_WORK INSTRUCTION_
Report back the lines in this listing that carry the string "user".
---------- MATERIAL SHOWN ----------
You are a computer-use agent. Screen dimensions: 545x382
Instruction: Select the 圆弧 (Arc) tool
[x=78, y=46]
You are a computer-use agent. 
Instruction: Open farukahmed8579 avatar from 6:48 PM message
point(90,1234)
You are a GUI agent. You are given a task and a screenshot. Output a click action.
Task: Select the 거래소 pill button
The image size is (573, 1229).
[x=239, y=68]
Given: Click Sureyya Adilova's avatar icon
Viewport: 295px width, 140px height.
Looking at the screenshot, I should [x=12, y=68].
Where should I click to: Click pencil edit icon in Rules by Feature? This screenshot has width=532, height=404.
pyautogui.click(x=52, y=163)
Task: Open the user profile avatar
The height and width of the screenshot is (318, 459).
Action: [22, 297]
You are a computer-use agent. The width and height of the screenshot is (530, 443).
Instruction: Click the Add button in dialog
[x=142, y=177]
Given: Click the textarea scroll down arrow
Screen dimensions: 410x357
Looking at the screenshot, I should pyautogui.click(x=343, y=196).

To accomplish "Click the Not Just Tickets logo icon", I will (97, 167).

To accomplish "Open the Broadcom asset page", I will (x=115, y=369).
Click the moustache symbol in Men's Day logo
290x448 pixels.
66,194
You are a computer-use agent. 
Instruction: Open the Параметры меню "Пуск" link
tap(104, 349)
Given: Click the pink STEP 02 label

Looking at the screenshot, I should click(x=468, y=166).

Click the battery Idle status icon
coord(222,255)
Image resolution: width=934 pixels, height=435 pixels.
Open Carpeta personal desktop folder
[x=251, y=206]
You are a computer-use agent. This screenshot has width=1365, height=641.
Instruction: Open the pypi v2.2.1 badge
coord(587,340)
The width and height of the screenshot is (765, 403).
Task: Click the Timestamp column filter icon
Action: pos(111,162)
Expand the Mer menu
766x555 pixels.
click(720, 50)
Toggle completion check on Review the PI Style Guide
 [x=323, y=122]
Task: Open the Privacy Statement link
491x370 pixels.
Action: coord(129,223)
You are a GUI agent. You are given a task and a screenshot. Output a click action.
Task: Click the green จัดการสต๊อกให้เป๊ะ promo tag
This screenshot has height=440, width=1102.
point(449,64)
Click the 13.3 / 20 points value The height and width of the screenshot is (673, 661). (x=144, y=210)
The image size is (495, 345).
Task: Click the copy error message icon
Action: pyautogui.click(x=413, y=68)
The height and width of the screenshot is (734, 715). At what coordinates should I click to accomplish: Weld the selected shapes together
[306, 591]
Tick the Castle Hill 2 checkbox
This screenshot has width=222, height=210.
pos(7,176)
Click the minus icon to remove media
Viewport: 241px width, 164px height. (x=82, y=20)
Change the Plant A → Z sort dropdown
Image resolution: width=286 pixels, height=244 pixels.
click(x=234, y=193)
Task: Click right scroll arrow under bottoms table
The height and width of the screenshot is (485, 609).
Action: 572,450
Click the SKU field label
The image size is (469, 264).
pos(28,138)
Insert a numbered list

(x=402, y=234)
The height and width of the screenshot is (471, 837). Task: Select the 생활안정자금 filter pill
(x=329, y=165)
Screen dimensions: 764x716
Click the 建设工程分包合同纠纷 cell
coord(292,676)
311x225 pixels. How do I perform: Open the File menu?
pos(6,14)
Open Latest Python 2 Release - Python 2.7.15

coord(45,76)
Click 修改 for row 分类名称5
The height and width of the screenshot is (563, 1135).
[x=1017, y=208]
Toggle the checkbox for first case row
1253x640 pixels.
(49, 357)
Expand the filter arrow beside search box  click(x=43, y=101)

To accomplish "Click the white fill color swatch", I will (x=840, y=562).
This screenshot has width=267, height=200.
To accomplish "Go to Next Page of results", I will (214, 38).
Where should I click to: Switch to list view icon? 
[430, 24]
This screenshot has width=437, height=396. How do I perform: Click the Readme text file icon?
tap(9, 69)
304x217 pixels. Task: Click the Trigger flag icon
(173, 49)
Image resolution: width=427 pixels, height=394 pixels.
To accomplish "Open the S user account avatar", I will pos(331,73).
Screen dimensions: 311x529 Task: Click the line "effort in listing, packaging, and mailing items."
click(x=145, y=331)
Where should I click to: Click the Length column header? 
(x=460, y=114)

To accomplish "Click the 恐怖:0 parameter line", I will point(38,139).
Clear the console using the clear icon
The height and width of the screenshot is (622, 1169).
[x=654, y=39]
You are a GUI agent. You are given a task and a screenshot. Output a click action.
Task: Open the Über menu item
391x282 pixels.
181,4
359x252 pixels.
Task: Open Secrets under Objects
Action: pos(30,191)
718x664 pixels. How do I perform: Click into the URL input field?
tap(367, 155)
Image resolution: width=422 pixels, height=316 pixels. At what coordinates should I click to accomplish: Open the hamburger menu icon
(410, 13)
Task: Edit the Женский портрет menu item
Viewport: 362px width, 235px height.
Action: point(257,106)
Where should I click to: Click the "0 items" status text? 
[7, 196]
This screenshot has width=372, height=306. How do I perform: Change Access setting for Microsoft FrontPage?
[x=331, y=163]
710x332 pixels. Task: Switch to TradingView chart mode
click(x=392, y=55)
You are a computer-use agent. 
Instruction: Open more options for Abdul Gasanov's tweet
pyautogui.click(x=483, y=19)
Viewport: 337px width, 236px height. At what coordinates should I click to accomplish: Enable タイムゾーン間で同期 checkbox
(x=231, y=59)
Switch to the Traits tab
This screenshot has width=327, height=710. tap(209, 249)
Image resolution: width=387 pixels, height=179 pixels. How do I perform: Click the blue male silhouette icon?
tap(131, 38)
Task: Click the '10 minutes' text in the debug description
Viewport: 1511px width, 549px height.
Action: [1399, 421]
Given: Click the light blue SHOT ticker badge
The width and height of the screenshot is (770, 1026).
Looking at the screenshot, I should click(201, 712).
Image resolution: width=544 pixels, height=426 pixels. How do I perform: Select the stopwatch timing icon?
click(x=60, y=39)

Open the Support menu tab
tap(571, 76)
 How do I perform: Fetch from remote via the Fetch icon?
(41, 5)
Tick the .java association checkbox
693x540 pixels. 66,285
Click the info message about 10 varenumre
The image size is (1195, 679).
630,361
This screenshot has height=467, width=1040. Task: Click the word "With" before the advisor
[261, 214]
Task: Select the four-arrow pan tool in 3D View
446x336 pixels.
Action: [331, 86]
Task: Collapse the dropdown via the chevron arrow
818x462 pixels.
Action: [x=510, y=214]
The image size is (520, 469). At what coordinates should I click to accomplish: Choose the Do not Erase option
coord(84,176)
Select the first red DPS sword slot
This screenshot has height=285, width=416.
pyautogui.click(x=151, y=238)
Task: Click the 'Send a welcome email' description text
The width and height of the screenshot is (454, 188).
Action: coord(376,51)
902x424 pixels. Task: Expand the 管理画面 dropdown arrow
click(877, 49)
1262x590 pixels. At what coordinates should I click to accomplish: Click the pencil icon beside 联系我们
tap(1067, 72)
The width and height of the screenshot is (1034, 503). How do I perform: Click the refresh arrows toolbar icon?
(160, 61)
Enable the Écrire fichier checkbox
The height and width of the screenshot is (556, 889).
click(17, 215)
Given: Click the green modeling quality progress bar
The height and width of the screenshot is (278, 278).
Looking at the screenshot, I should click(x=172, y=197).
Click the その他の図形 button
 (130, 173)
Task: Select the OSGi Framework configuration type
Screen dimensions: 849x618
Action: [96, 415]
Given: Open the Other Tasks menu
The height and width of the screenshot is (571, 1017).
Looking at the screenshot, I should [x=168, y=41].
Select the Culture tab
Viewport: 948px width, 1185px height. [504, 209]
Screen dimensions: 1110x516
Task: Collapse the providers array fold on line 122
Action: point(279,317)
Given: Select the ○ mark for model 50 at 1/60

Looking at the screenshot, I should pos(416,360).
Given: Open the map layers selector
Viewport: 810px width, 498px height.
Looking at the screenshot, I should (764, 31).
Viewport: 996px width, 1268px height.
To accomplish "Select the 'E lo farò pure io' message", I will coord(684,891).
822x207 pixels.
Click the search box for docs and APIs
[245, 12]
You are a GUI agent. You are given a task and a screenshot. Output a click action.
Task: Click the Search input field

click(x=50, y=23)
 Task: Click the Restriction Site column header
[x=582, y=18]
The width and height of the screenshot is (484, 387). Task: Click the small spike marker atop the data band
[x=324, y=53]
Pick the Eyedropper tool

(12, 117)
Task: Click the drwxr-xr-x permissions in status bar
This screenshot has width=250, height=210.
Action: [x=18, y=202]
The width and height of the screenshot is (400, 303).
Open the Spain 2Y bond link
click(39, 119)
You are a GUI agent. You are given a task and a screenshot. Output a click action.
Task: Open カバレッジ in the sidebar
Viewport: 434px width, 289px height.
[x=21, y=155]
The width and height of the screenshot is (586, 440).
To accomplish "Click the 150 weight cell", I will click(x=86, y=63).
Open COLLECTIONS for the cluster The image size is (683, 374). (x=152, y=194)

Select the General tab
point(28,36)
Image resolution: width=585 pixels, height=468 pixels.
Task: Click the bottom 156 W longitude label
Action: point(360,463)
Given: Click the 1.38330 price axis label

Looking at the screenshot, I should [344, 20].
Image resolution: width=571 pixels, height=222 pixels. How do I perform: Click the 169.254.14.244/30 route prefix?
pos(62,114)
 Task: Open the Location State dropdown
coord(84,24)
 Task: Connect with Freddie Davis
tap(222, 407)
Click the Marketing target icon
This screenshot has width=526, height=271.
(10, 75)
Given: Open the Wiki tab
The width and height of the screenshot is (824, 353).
----------
_OUTPUT FOR THIS TASK_
Task: Open the user profile avatar
To accomplish "Open the S user account avatar", I will pos(331,73).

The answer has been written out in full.